Le document a été fortement critiqué par la coordination des mouvements de l’Azawad, qui regrette que l’essentiel de ses positions ne soit pas représenté. Elle a d’ailleurs produit le 1er novembre une contre-proposition axée sur une solution fédérale.
De son côté, Bamako se félicite officiellement de la diligence algérienne mais rechigne à entériner un texte qui, à ses yeux, fait trop de concessions à ses adversaires et l’obligerait à une délicate réforme constitutionnelle. En coulisses, une partie de la médiation internationale exprime de sérieux doutes sur la capacité d’un texte qui renoue avec les « vieilles recettes» pour ramener la paix. Le document qui sert de base à la rédaction d’un accord final est un pas dans la bonne direction, mais il repose pour l’essentiel sur des réponses qui ont déjà montré leurs limites, et comporte encore beaucoup de lacunes.
Il prône ainsi une décentralisation poussée et une présence accrue de l’administration au Nord en négligeant les problèmes internes de l’Etat malien. Ce accord recommande une représentation accrue des populations du Nord au sein de l’administration centrale et « un nombre minimum de postes ministériels, de même que certaines fonctions électives ».
Le texte néglige certains sujets essentiels, il ne dit presque rien des fractures qui minent les communautés du Nord entre elles, et n’ouvre pas de perspective pour bâtir les institutions politiques et sécuritaires qui garantiront une répartition équitable des ressources et des responsabilités entre les communautés du Nord.

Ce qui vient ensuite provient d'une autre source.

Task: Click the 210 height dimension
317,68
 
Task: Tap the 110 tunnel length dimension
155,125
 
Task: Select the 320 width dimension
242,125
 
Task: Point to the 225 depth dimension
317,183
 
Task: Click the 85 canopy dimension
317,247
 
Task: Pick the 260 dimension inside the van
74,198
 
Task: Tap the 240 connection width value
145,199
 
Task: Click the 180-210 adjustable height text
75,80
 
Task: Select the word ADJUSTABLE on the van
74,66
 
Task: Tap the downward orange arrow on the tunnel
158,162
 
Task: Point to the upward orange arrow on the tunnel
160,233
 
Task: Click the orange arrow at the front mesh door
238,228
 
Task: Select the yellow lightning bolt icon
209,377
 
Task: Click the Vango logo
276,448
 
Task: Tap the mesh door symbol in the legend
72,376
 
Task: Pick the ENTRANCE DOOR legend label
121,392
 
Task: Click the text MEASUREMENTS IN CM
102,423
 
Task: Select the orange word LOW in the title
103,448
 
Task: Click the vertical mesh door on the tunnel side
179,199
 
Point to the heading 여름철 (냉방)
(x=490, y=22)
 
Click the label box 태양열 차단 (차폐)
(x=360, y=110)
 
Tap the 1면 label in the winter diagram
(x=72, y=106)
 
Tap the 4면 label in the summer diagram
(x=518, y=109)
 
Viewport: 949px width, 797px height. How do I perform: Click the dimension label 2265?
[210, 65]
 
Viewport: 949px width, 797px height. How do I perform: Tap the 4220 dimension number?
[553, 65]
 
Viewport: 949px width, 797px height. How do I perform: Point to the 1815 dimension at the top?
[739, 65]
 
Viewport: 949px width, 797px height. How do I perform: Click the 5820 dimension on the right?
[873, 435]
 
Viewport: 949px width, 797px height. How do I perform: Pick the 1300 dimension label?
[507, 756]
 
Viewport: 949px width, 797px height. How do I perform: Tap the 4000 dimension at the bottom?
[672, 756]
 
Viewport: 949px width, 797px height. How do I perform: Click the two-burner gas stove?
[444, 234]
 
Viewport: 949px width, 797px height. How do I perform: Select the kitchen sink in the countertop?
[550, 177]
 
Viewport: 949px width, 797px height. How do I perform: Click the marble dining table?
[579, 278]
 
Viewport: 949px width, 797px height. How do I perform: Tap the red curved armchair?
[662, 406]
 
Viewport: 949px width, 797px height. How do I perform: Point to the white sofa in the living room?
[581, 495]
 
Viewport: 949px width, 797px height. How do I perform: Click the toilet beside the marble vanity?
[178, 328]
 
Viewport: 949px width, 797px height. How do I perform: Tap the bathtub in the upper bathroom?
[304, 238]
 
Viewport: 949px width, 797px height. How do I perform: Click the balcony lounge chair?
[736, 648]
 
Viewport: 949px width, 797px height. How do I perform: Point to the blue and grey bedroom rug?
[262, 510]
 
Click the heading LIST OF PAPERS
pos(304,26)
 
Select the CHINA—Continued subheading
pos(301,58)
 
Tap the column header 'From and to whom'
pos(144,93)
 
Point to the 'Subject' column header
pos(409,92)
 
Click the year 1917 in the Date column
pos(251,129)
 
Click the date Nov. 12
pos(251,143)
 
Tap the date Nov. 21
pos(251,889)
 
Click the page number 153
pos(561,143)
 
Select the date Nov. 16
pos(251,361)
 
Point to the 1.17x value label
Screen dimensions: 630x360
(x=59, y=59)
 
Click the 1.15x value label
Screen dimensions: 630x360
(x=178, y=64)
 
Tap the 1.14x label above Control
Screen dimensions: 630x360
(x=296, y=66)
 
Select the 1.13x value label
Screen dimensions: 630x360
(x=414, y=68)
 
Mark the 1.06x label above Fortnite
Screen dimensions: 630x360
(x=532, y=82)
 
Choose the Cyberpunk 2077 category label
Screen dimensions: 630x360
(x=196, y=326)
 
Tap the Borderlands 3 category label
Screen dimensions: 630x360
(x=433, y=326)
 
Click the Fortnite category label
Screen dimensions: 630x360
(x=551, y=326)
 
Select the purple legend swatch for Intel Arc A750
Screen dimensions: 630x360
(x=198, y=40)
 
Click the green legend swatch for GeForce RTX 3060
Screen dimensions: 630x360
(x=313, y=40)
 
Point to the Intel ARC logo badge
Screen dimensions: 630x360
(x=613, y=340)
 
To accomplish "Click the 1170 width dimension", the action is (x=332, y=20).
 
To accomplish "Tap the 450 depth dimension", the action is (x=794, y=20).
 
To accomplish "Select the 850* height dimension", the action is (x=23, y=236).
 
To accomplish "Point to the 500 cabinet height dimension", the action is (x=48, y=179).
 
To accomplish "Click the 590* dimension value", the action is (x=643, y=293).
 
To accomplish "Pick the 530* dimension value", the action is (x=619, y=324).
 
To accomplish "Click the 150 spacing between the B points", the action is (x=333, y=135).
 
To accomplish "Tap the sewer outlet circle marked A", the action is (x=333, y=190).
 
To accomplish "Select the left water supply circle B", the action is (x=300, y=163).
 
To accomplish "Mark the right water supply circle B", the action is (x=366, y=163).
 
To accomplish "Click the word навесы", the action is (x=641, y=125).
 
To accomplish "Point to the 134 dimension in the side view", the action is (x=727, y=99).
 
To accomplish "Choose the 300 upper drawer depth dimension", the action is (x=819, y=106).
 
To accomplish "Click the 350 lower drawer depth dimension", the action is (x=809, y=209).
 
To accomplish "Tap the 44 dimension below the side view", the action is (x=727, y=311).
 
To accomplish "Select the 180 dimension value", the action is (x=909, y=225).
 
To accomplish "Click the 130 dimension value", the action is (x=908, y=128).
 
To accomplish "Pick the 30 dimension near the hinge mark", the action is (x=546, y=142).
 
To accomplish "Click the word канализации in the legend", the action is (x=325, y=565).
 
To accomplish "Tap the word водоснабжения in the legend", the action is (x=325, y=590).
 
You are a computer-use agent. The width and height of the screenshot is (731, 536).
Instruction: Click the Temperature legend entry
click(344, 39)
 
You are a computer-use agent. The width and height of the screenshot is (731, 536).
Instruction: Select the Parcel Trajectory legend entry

Enfin, le texte actuel prévoit un mécanisme de suivi et de financement qui faisait défaut aux précédents accords mais qui ne fait toujours pas l’objet d’un consensus fort. Avant toute signature, les responsabilités de ceux qui se porteront garants de l’accord doivent être clarifiées.
À quelques jours de la reprise des négociations, Alger devrait ouvrir les débats aux experts techniques et à la société civile.